[[ GIVEN PASSAGE open ]]

BRIDGETOWN, Barbados (CMC):Opposition Leader Mia Mottley has warned that the effects of the current international financial crisis could be felt here shortly, unless the Government devised an emergency stimulation package to counter the expected fallout.
Addressing Sunday's closing session of the Barbados Labour Party's (BLP) annual conference, Mottley called on the government to issue a national stabilisation bond as a means of tapping excess liquidity in the banking system.
"This bond would be especially appropriate to finance an expanded capital-works programme that would lead to the bringing forward of investments in the productive capacity of the country," the opposition leader said.
She suggested that the programme could include a new hospital to replace the ailing Queen Elizabeth Hospital, as well as a new secondary school to replace one that was recently closed in the capital, Bridgetown, owing to environmental problems.
Mottley, who was addressing a BLP conference for the first time as political leader, said it was regrettable that the 10-month-old David Thompson administration did not deem it necessary to require an urgent audit of the exposure faced by the central bank and the financial and insurance sectors.
"There should have been an urgent assessment of the likely impact on the entire economy," Mottley said.
"That it has taken more than four weeks to have a national consultation is unfortunate."
She felt that a preliminary assessment would at least confirm that the sectors on the front line of any adjustment would be tourism, the international business sector and construction.
While acknowledging that her proposals would lead to a slight increase in the national debt, Mottley insisted that on the basis of the country's debt to the gross domestic product ratio, the proposed increase would be manageable.
"It is easier for us to bring back down our debt in two to three years than to deal with the social consequences of protracted unemploy-ment," the opposition leader said.
We learnt the hard way that the key to a small open economy is not only the protection of your foreign reserves, but also the protection of jobs," she added.

[[ GIVEN PASSAGE closed ]]
[[ DATA open ]]

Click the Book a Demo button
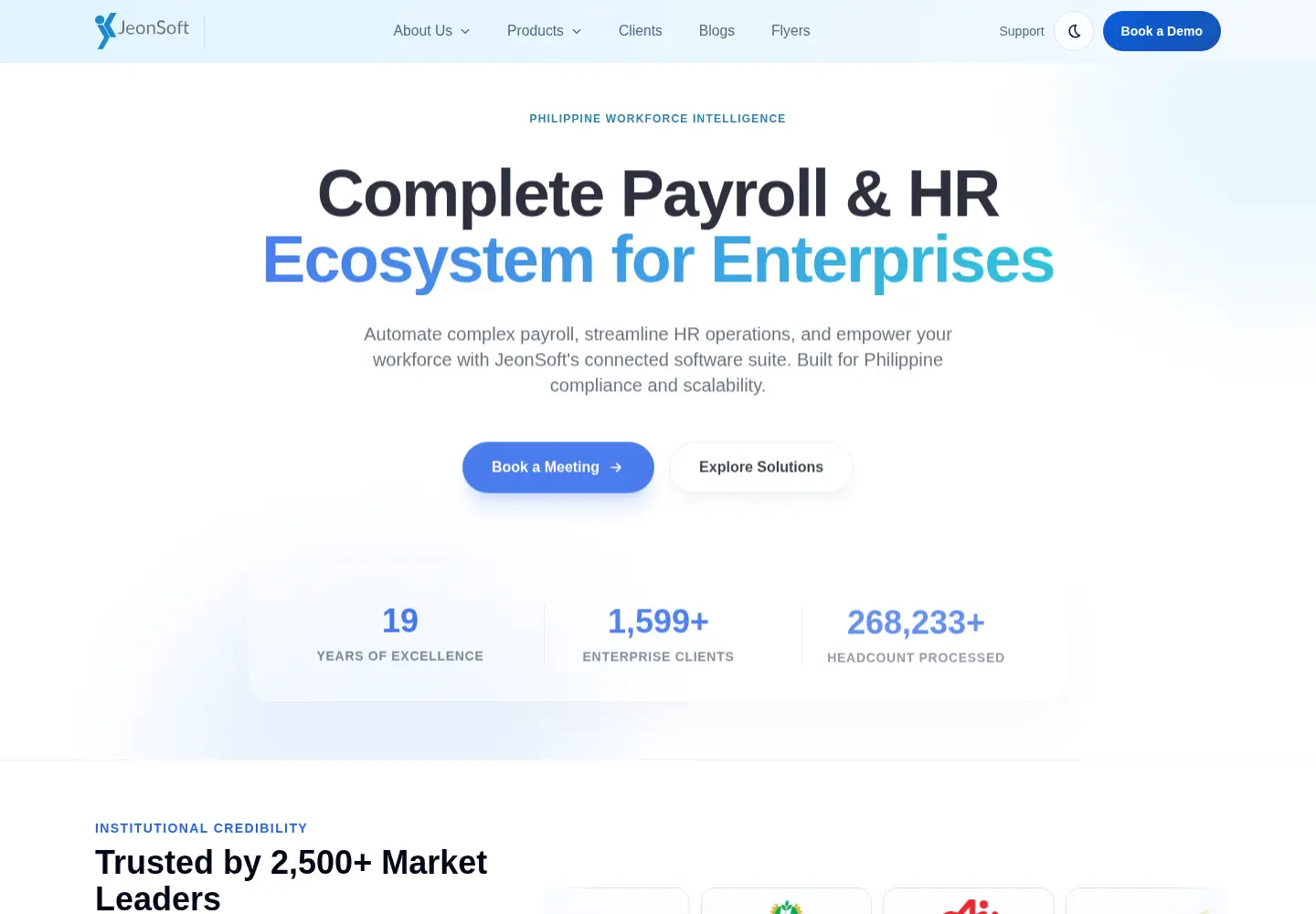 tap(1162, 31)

[[ DATA closed ]]
[[ DATA open ]]

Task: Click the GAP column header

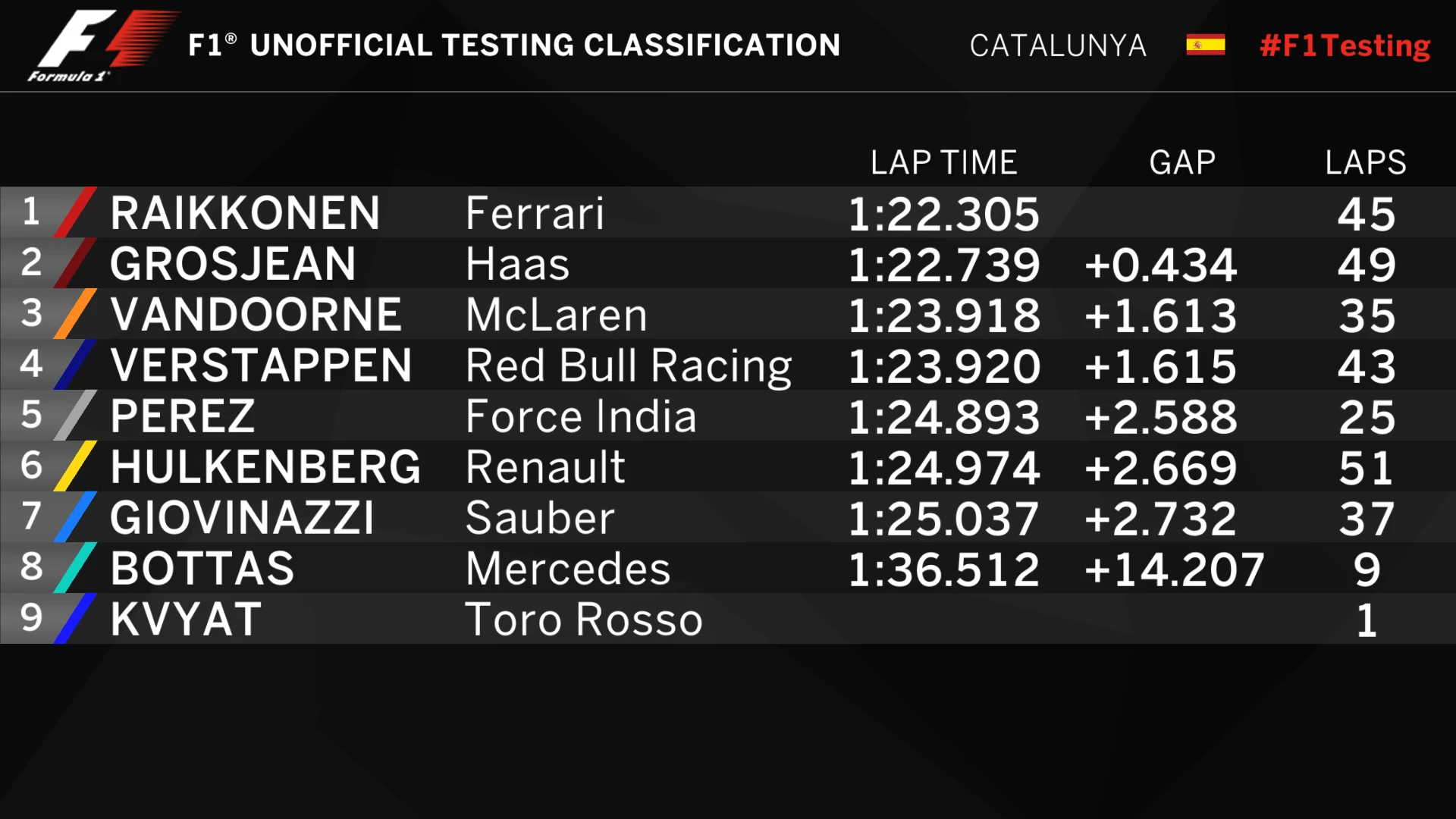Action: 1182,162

[[ DATA closed ]]

= TASK ITEM =
Extract the passage of the Barbados news article from "She felt that" up to and including "sector and construction.".

= YOUR SOLUTION =
She felt that a preliminary assessment would at least confirm that the sectors on the front line of any adjustment would be tourism, the international business sector and construction.